## BEGIN

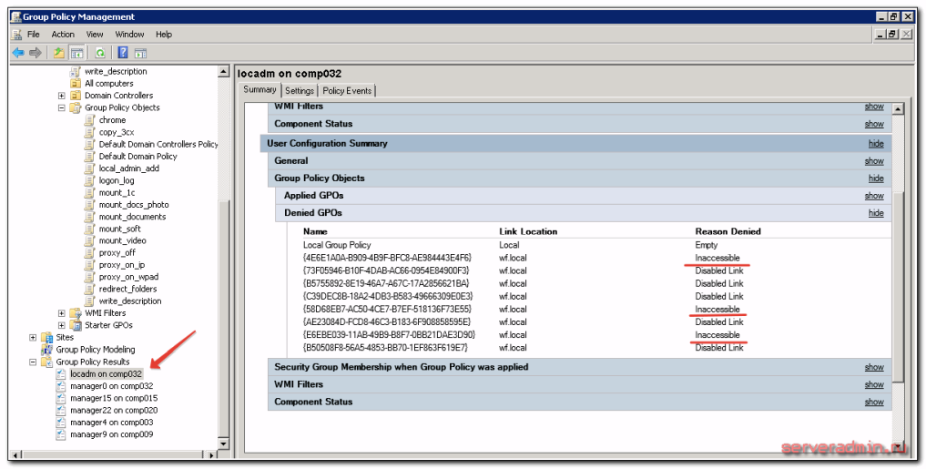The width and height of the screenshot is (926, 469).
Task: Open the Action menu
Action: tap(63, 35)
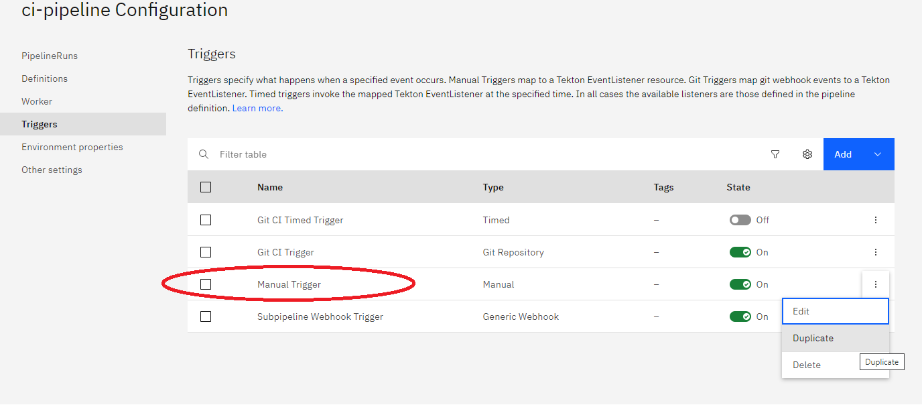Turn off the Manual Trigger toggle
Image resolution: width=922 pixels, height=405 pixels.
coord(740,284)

## END
## BEGIN

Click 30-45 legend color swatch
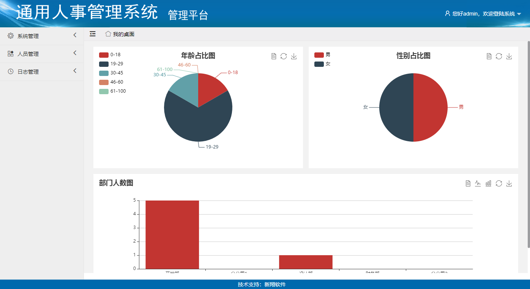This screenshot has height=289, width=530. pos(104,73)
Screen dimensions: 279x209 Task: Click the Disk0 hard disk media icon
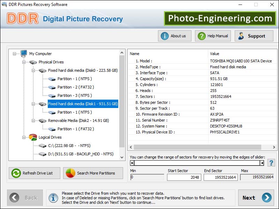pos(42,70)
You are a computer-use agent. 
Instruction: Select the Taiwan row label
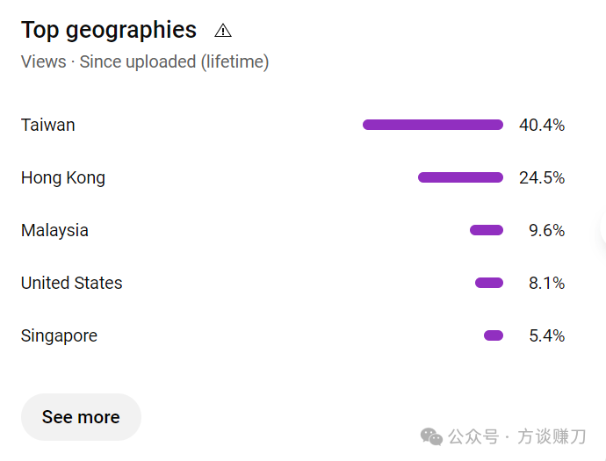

## END

PROBLEM DESCRIPTION: Return the lines starting with the line that contains "Screen dimensions: 279x209" and going on through the line that contains "Instruction: Select the Taiwan row label", reproducing them exactly and leaving out the pictures.

FINAL RESULT:
Screen dimensions: 279x209 Task: Click the Disk0 hard disk media icon
pos(42,70)
You are a computer-use agent. 
Instruction: Select the Taiwan row label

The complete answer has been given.